The preferred device may also preferably include a communication interface for communicating with external devices and for interactive transmission of data.
It should be noted that the memory may include a high-speed RAM memory, and may also include a nonvolatile memory (nonvolatile memory), such as at least one disk memory.
In a specific implementation, if the memory, the processor and the communication interface are integrated on a chip, the memory, the processor and the communication interface can complete mutual communication through the internal interface.
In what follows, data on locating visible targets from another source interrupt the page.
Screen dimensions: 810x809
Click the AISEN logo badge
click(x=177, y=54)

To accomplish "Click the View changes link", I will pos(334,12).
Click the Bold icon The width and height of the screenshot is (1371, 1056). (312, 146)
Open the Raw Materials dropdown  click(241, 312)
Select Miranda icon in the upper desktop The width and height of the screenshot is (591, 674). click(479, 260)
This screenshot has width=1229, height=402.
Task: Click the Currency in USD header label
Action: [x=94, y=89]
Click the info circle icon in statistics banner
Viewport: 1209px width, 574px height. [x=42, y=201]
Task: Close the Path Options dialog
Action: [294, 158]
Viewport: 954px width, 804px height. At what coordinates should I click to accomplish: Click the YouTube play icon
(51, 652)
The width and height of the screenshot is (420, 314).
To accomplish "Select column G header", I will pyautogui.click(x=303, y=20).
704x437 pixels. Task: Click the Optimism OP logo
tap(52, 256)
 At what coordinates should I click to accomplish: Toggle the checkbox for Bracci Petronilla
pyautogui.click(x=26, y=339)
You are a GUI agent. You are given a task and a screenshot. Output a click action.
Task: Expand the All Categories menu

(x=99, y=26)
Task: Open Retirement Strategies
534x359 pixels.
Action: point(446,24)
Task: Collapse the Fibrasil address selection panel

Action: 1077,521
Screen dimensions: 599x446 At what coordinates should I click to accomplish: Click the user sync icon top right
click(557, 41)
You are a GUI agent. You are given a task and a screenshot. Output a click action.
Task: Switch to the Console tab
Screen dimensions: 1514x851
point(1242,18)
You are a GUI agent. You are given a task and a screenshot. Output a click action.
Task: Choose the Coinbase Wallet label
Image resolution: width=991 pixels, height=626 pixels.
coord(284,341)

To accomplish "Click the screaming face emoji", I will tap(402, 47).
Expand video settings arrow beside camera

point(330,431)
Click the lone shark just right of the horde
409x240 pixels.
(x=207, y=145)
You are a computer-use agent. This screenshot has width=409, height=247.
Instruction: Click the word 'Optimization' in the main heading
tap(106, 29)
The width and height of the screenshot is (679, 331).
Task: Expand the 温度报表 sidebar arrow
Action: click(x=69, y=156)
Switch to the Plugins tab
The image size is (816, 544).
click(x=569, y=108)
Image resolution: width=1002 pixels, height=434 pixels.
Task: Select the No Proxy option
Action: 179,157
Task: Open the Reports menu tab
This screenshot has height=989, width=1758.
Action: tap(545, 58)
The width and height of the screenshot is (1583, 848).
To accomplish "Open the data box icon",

If the memory, the processor and the communication interface are implemented independently, the memory, the processor and the communication interface may be connected to each other through a bus and perform communication with each other.
The invention also discloses a computer readable storage medium which stores at least one program, and when the program is executed by a processor, the abnormal user identification method based on the XGboost algorithm is realized.
It should be understood that the computer-readable storage medium described above is any data storage device that can store data or programs which can thereafter be read by a computer system. Examples of computer-readable storage media include: read-only memory, random access memory, CD-ROM, HDD, DVD, magnetic tape, optical data storage devices, and the like.
The computer readable storage medium can also be distributed over network coupled computer systems so that the computer readable code is stored and executed in a distributed fashion.
Program code embodied on a computer readable storage medium may be transmitted using any appropriate medium, including but not limited to: wireless, wire, fiber optic cable, Radio Frequency (RF), etc., or any suitable combination of the foregoing.
In some embodiments, the computer-readable storage medium may also be non-transitory.
The above embodiments are only preferred embodiments of the present invention, and the protection scope of the present invention is not limited thereby, and any insubstantial changes and substitutions made by those skilled in the art based on the present invention are within the protection scope of the present invention.